One of the things that I know makes me ponder is the pool. When the twins and my daughter were little, they spent a lot of time in the pool. As in, we would have to drag them out of the pool. Now, none of them go near the pool. Now in part, it is because then, we had a pool in the backyard. Now the pool is a neighborhood pool. That is a difference, but they, the kids are also a lot older. Plus it is a ½ mile to get to the pool now, where it used to e 20 feet. Over time things change, and our adjustment to that is always interesting. We don’t swim in the Chesapeake Bay. We don’t often wander to the neighborhood pool. But we drive and walk by the pool all the time.

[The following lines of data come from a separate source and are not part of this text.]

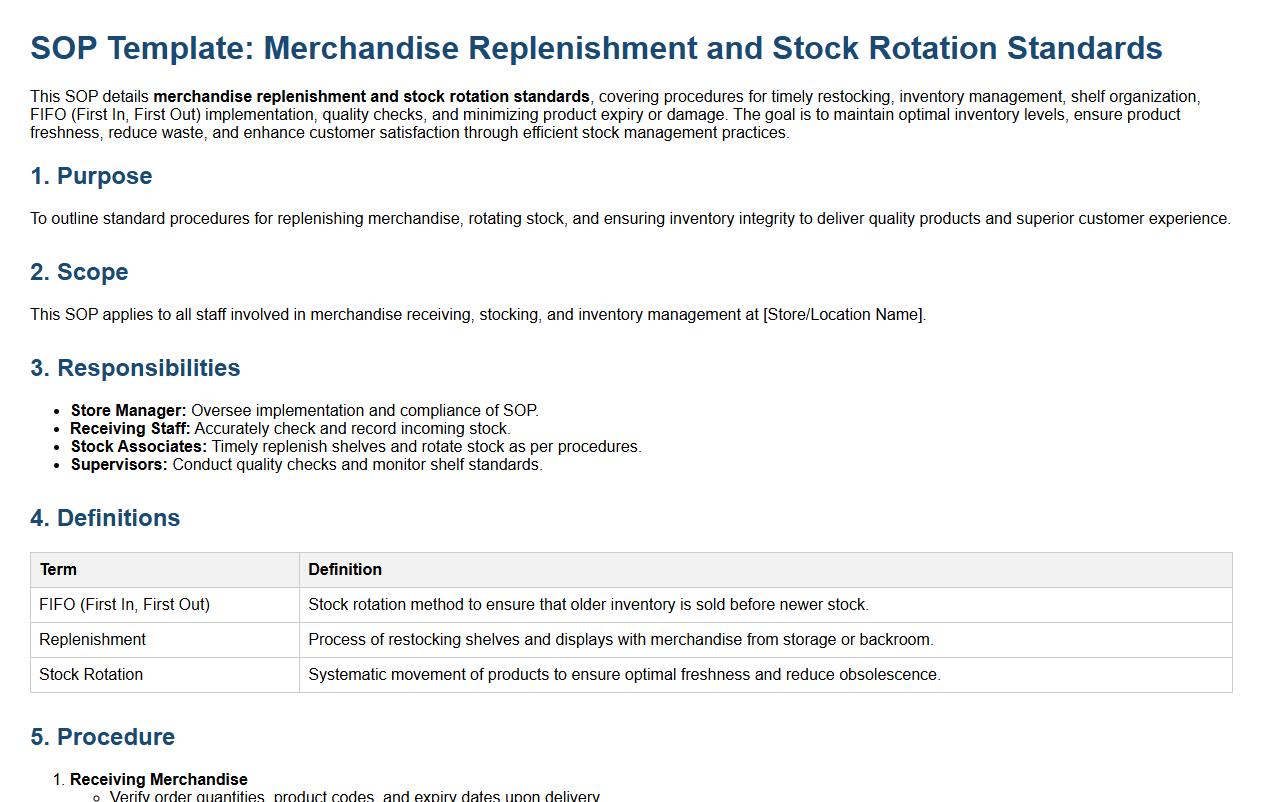
Task: Select the 'Store Manager:' bullet label
Action: pyautogui.click(x=128, y=411)
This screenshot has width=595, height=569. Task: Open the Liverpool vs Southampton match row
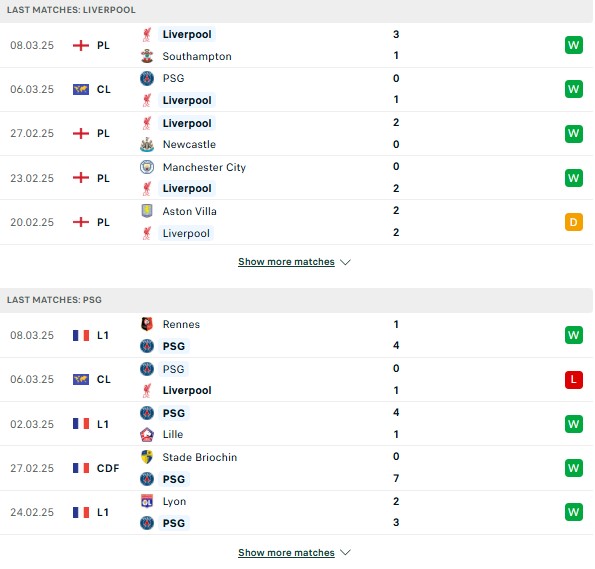[x=296, y=46]
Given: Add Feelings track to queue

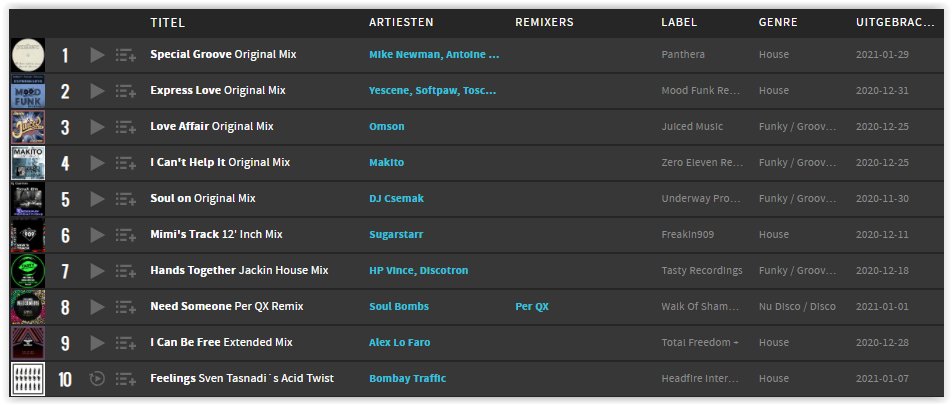Looking at the screenshot, I should coord(126,379).
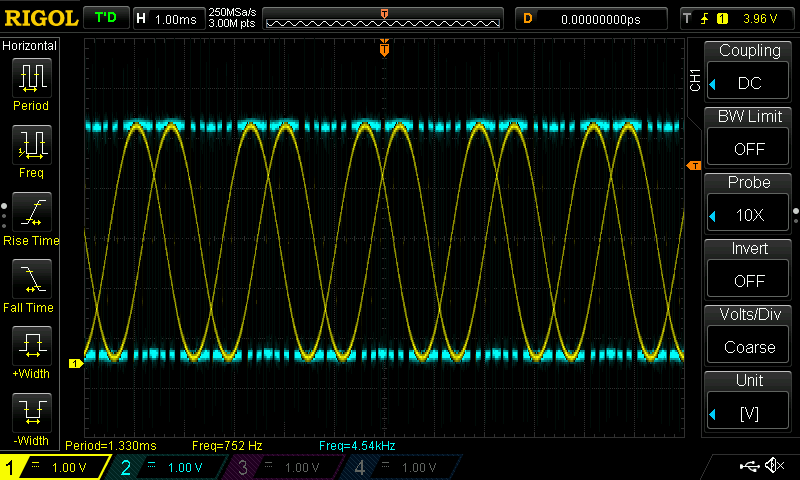Click the USB connection status icon
This screenshot has height=480, width=800.
click(749, 466)
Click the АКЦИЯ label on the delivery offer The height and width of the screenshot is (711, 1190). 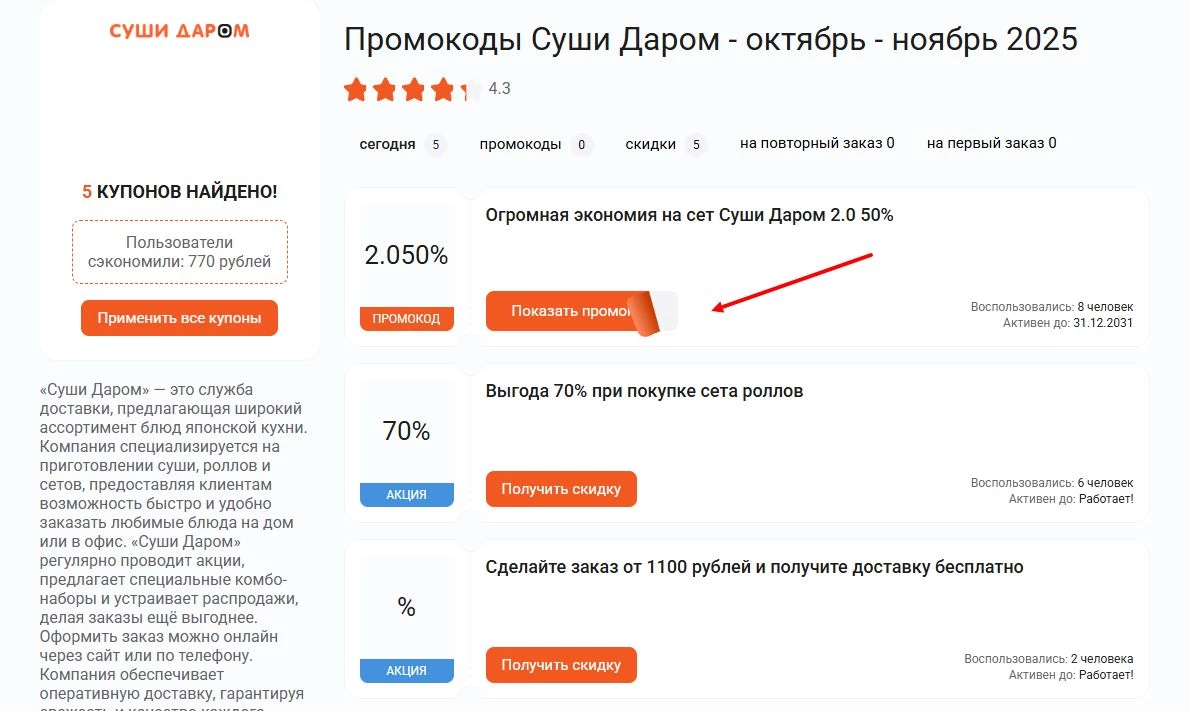coord(406,670)
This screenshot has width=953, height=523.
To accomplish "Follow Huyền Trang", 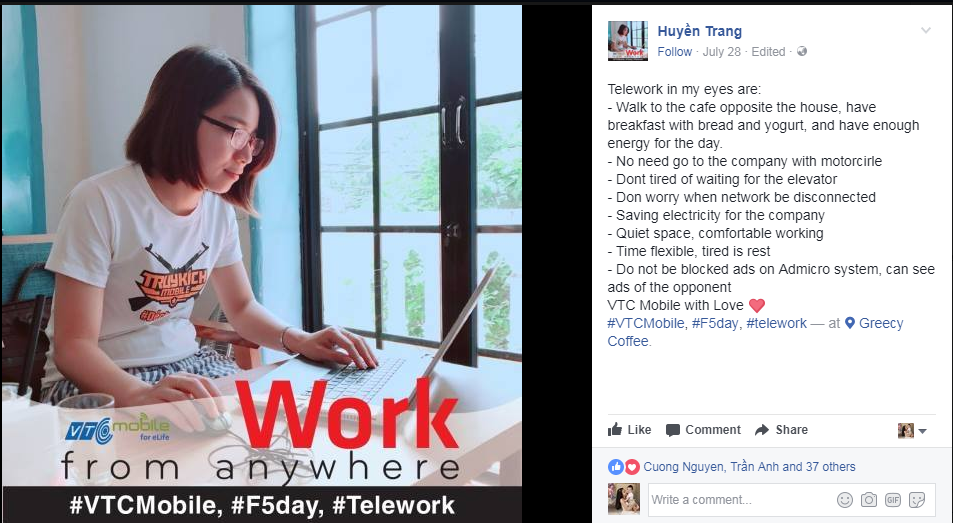I will (x=675, y=52).
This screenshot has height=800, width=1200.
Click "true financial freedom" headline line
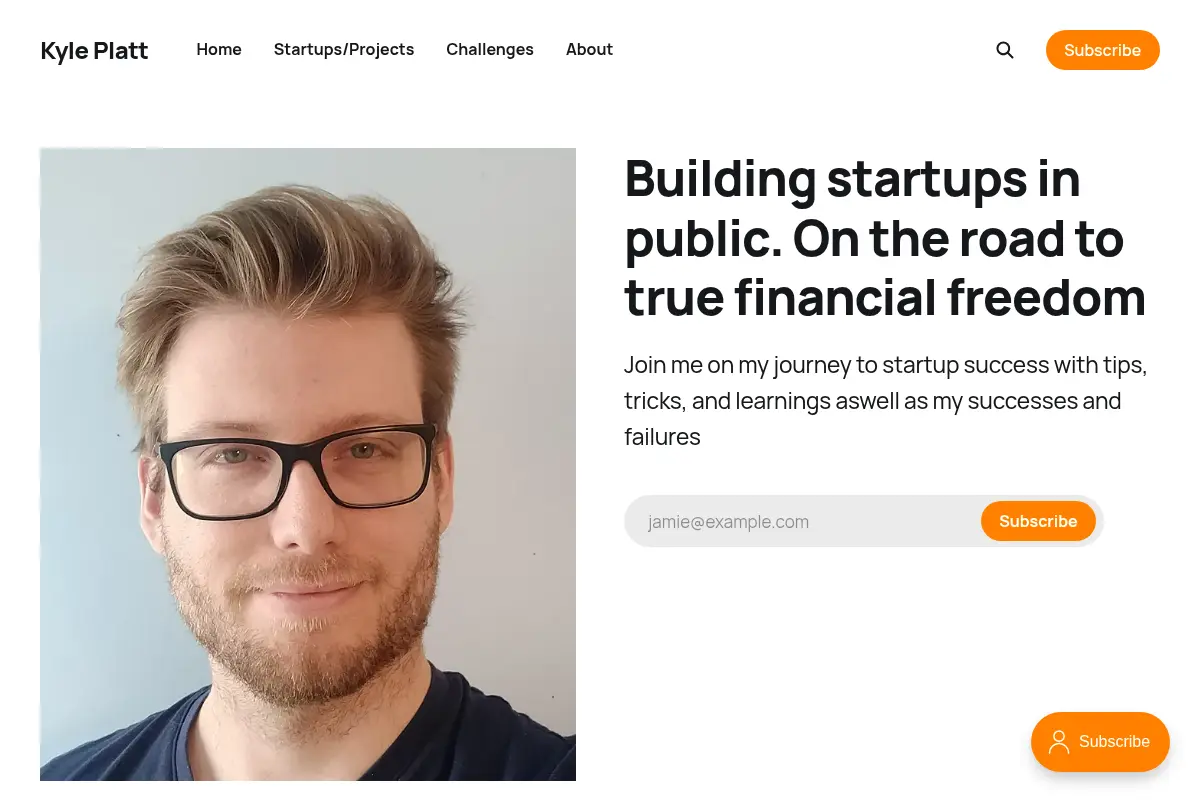click(x=885, y=297)
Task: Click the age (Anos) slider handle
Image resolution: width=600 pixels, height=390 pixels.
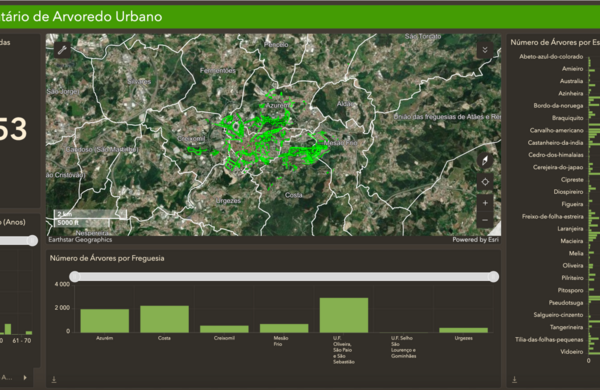Action: pyautogui.click(x=33, y=240)
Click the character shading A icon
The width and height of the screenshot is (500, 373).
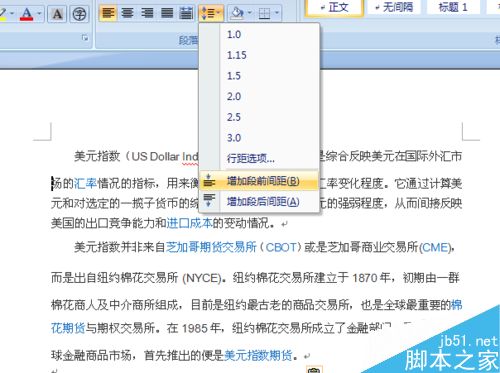[x=58, y=14]
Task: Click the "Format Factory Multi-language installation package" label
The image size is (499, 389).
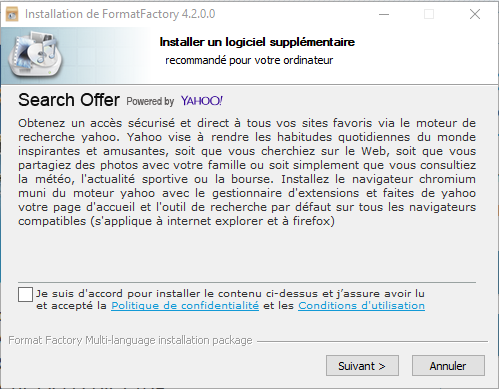Action: [130, 340]
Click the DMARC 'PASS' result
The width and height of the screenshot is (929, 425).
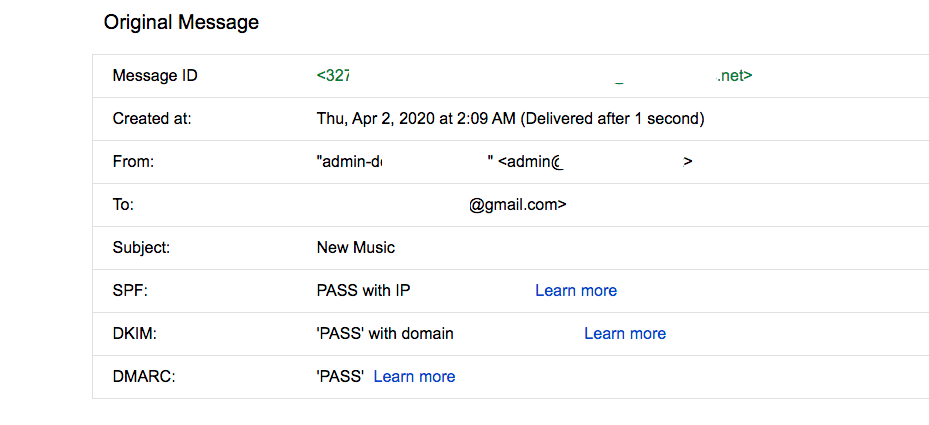[x=340, y=377]

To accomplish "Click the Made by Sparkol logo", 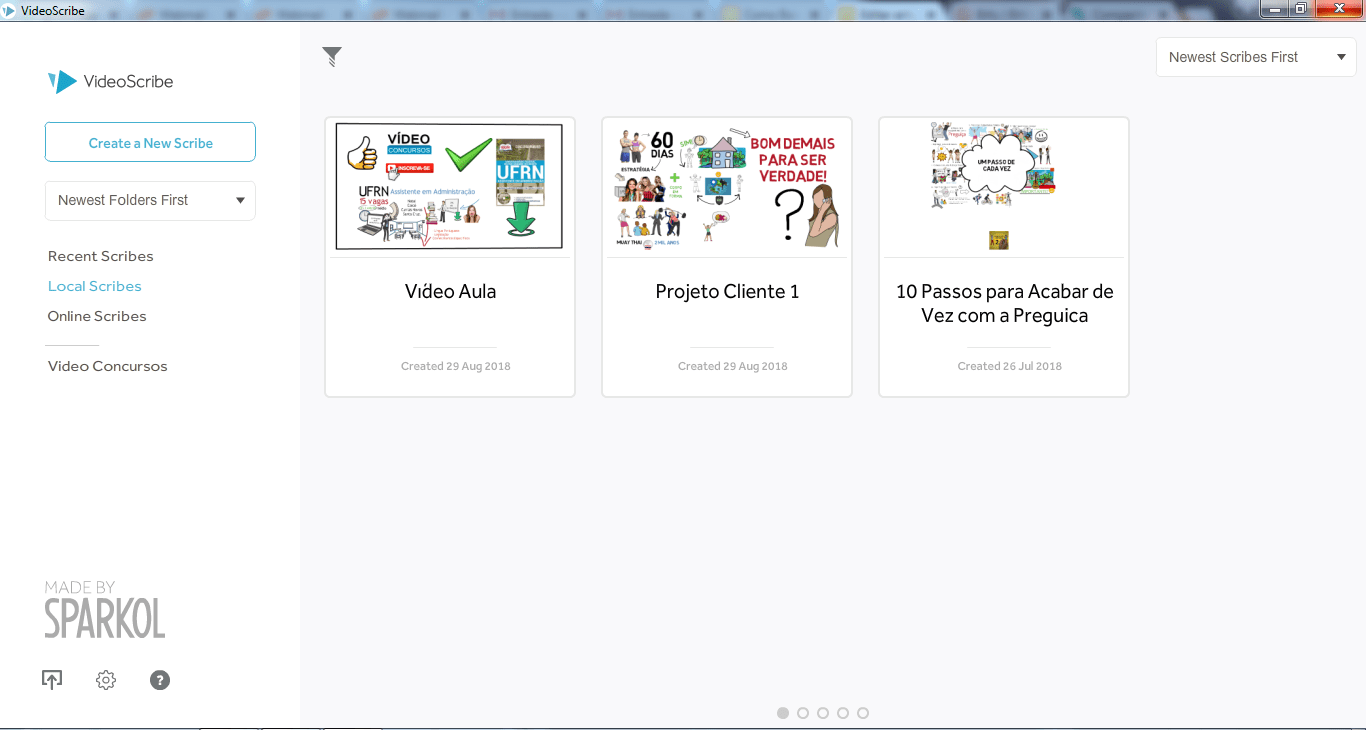I will pyautogui.click(x=104, y=609).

We don’t swim in the Bay because well according to my co-captain it is “dirty.” I know there are things in the Bay water, we had to replace two propellers on the boat this winter after last year. Last year there was so much rain north of us, that the dams were opened to relieve pressure on the dam itself. Dams are designed to hold a certain amount of water back, It isn’t, by the way just water with a flood control dam. It is also the debris the river carries tot eh human-made a lake. That includes trees, branches and other floating debris (read trash). The logs, slowly sitting in the water become waterlogged. As the sluice gates of the dam are opened, the return to floating down the river.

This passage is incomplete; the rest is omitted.